Aylin menoleh ke pria yang disebut Akay, yang balas menatapnya dengan sorot mata sebal.
"Tunggu, tunggu." Aylin mengangkat tangan, meminta semua ini berhenti. "Nenek tiba-tiba menabrakkan diri ke mobil orang, lalu menyuruh pria asing ini menikah denganku? Nenek sehat?"
Beberapa warga tersentak mendengar nada kasarnya, tapi Nenek Ros tetap tenang.
"Aylin, dengarkan Nenek baik-baik," katanya dengan nada lembut tapi menusuk. "Nenek tidak punya banyak waktu. Sebelum meninggal, Nenek hanya ingin melihatmu menikah."
Aylin mengerutkan kening. "Menikah? Dengan orang yang bahkan tidak aku kenal?"
"Kalian bisa saling mengenal setelah menikah," balas Nenek Ros enteng.
"Astaga, ini konyol!" Aylin mengusap wajahnya. "Aku tidak mau menikah dengan siapapun! Apalagi dengan pria ini!"
Akay mengangkat alis, sepertinya tersinggung juga. Namun sesaat kemudian ia tersenyum ketika melihat rambut Aylin yang acak-acakan, dipadukan dengan kaus oversize, celana pendek ripped jeans, dan sandal jepit. "Kau sangat cantik."

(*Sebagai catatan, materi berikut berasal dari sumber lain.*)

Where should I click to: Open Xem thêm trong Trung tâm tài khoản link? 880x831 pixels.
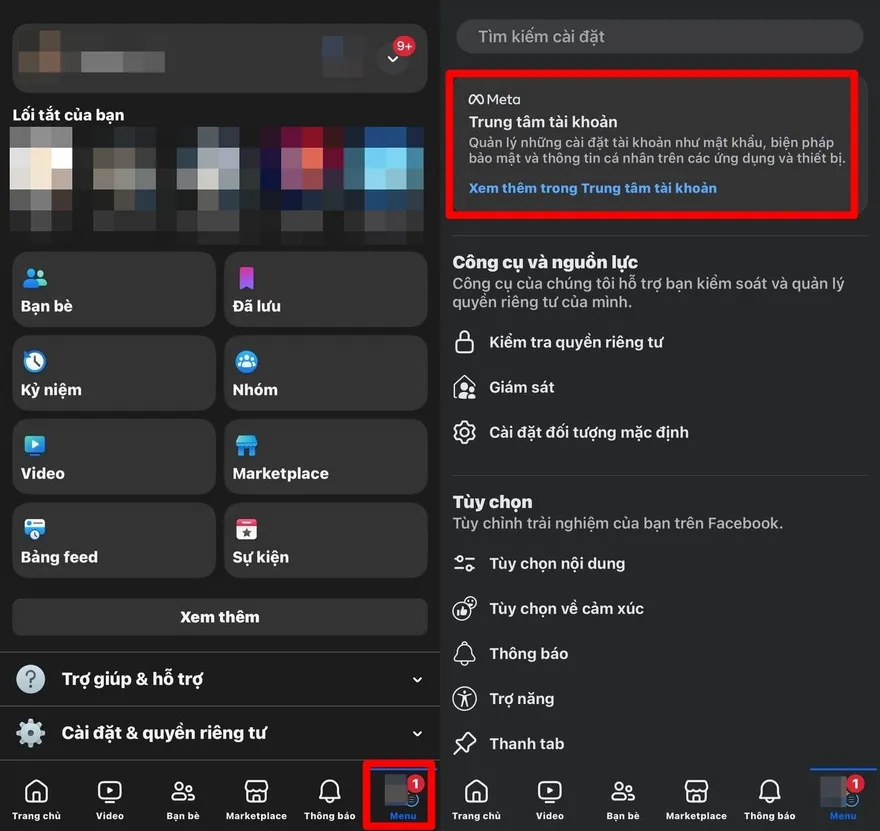590,188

"Tentu!" Aylin mengibaskan rambutnya dengan gaya dramatis, penuh percaya diri.
Akay tersenyum miring. "Sayang, keanggunanmu ketutupan sama gaya kayak habis berantem sama ayam. Wajahmu sih, mendukung buat jadi putri, tapi kelakuanmu lebih cocok jadi Tarzan. Gue? Ogah kawin sama cewek macem lu."
Para warga menahan tawa.
Nenek Ros? Dia hanya tersenyum makin puas.
Aylin membelalakkan matanya, wajahnya memerah karena amarah. "Sialan! Siapa juga yang mau nikah sama kamu? Tampangmu sih lumayan, tapi mulutmu seperti cabai setan!"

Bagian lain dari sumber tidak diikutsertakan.